← Back to context

Comment by tzs

2 days ago

I'm looking at the leaderboard and it raises some interesting questions. Currently the fastest are ~3.4 seconds.

Yesterday the README said that benchmarks were run on a "Premium Intel Digital Ocean Droplet with 2vCPUs and 1.5GB of available memory".

Today it says they are run on a "Mac Mini M1 with 12GB of RAM of available memory", which if the net is to be believed is quite a bit faster than the DO Droplet they said they had been using. I'm going to assume those 3.4 seconds results on the leaderboard were benchmarked on the Mac.

I've got an M2 Max Mac Studio which should be faster than the Mac Mini.

A program to do this challenge must read the entire input file, and it is going to have to at least some computation for every character in the file while parsing.

So I thought to try to get an idea of what an upper limit might be for how fast this could be done. One idea for that was this:

  $ time WC_ALL=C wc -l data.csv

The idea is wc should be written in C or C++, and counting lines just requires checking each character to see if it is newline so it is pretty minimal computation. WC_ALL=C should keep any Unicode stuff from happening which might slow it down.

This is taking 7.1 seconds. (Same without WC_ALL=C BTW).

OK, that was unexpected. I then wrote a line counter in C. Allocate a buffer of size N, loop doing (read N bytes from stdin into buffer, scan those bytes counting '\n's) until no more input. With a 1 MiB buffer it took 1 second. With a 1024 byte buffer it took 4.3 seconds. With a 512 byte buffer it took 7.1 seconds.

So...maybe wc just has a small buffer?

Then I decided to try "wc -c". That's 0.008 seconds. That's faster than "cat > /dev/null" (0.6) seconds, suggesting the "wc -c" is not reading the file. Someone probably decided to special case requests for just the number of characters and just use stat/fstat to get the file size or seeks to the end and gets the offset or something like that.

I then looked at the source for wc [1]. It does indeed special case things like -c. It also special cases -l, because lines, unlike words, can be counted without having to deal with locale stuff.

But my guess it is using a small buffer is wrong. Buffer size is 1 MiB same as mine. So why is my line counter 1 seconds and "wc -l" is 7.1 seconds?

Looking at it I see that wc is also finding the longest line, even if you have only asked for the number of lines. When I add finding the longest line to mine it then takes 5.1 seconds.

There is also more error handling in wc. Mine just loops as long as read() > 0 and then prints the stats and exits, where as wc loops as long as read() != 0, and then in the loop does an "if (len < 0)" to see if there was an error.

There is also a check in the loop in wc to see if a flag that gets set on SIGINFO is set. If it is then wc prints the current stats.

Still, on the 7 GB data.csv file, with a 1 MiB read buffer, the read loop should run under 7000 times so that "if (len < 0)" and "if (siginfo)" are only going to happen under 7000 times, and their enclosed code is only going to run if there is a read error for the first and every time I hit CTRL-T for second. In my tests that's 0 times for both of those.
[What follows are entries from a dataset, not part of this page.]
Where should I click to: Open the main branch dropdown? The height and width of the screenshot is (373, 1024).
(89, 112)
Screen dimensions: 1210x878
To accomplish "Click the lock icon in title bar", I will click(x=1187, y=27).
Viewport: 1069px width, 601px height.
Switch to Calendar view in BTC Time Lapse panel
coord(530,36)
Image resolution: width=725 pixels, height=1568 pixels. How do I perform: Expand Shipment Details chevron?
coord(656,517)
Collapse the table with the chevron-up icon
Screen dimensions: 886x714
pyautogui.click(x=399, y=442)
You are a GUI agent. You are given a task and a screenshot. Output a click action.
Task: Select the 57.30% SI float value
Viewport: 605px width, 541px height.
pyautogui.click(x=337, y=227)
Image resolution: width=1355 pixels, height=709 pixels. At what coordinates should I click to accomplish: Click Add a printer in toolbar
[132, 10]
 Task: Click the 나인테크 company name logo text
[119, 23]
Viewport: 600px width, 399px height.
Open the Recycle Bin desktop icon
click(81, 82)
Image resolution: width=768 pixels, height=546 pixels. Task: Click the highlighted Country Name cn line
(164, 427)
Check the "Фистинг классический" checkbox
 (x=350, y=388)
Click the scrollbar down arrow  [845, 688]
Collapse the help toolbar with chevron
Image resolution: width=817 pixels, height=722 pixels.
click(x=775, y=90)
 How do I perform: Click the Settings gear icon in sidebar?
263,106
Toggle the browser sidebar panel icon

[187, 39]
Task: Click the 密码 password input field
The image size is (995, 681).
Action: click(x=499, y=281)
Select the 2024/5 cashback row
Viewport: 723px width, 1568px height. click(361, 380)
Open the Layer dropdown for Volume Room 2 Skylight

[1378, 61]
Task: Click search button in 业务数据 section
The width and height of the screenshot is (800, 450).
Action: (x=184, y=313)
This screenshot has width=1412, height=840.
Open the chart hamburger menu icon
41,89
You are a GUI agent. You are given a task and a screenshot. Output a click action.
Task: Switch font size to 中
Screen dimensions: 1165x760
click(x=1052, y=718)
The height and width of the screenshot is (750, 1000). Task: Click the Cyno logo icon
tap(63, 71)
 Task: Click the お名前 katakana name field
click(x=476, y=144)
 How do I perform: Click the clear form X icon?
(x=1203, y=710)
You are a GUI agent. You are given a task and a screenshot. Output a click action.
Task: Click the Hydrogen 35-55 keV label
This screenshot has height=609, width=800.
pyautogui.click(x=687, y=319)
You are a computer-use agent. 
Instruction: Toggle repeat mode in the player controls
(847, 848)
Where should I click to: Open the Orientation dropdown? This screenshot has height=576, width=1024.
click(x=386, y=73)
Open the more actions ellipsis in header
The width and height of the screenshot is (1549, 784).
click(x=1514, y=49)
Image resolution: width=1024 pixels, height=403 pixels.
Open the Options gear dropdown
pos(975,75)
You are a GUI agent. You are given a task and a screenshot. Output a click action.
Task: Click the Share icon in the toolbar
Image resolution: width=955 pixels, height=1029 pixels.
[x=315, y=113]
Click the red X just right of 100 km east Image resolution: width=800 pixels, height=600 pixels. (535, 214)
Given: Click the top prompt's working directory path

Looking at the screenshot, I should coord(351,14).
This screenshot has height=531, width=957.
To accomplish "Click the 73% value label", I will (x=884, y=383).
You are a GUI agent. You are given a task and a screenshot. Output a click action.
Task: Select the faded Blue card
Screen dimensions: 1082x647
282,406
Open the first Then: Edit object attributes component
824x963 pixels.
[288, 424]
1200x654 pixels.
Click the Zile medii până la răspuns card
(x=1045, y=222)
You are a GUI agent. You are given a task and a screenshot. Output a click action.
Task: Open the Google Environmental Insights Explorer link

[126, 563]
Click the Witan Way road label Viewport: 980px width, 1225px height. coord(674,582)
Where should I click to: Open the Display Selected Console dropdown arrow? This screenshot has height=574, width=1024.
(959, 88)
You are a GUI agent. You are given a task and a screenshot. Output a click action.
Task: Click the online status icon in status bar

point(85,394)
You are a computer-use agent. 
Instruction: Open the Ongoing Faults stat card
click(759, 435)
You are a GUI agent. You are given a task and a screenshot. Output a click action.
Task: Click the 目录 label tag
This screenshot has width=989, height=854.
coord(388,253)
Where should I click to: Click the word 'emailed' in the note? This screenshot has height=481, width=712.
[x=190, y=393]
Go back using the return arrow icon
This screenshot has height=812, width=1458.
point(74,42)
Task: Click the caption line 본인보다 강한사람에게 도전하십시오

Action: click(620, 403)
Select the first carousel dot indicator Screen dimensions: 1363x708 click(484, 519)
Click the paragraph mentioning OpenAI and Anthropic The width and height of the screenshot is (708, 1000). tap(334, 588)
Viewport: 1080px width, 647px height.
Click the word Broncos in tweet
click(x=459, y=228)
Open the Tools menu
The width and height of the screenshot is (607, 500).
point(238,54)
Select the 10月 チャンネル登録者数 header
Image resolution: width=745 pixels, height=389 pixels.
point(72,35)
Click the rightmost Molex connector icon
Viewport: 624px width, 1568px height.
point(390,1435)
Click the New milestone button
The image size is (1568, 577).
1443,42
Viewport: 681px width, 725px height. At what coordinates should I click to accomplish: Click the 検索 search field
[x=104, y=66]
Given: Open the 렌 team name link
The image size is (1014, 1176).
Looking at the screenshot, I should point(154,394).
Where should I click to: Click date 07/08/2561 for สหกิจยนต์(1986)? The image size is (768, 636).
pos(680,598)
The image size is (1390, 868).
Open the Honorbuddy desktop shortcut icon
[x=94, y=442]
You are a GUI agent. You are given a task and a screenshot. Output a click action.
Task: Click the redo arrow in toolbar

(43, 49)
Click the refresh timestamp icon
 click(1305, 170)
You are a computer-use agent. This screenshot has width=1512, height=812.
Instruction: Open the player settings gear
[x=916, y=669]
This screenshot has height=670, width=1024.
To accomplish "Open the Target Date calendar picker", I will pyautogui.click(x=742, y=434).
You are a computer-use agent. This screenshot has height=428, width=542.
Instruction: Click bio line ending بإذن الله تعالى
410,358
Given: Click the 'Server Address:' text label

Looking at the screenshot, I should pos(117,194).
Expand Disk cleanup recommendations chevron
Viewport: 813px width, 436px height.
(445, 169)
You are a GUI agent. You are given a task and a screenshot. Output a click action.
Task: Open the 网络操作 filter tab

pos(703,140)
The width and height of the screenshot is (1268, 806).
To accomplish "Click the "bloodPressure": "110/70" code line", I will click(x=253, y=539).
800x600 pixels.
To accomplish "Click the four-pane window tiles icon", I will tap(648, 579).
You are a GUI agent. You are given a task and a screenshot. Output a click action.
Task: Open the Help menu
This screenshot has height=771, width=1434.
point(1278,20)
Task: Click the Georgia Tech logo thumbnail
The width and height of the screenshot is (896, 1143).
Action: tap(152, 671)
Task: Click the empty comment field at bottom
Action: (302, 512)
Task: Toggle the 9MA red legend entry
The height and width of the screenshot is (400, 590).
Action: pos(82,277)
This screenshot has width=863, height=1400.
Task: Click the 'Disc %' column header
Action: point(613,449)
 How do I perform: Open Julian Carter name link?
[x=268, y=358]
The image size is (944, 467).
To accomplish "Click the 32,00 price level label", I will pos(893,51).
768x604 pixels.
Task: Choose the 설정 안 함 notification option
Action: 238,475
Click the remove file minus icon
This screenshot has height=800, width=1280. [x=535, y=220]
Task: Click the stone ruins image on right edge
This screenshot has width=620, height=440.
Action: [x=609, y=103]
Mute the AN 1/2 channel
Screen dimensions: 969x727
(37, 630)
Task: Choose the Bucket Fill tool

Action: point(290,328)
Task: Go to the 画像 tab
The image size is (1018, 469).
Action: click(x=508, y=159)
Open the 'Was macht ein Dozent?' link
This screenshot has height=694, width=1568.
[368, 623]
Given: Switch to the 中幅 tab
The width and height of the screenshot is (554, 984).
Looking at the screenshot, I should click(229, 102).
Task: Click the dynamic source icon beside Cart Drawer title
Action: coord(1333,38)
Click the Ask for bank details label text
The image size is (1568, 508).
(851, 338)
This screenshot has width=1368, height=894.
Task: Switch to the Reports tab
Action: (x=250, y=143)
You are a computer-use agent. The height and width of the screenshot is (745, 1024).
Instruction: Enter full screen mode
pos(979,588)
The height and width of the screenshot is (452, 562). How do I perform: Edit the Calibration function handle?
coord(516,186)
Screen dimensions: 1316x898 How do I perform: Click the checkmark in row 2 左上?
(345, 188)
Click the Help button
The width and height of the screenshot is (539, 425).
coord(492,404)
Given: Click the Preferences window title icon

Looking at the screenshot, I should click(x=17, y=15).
That's not nearly enough to explain why it is 2.1 seconds slower than my line counter which now has the same buffer size, finds the longest line too, and aside from those two under 7000 times not taken if statements is essentially the same loop.

Maybe latter I'll see what it takes to build wc locally and try to find where the time is going.

[1] https://github.com/apple-oss-distributions/text_cmds/blob/te...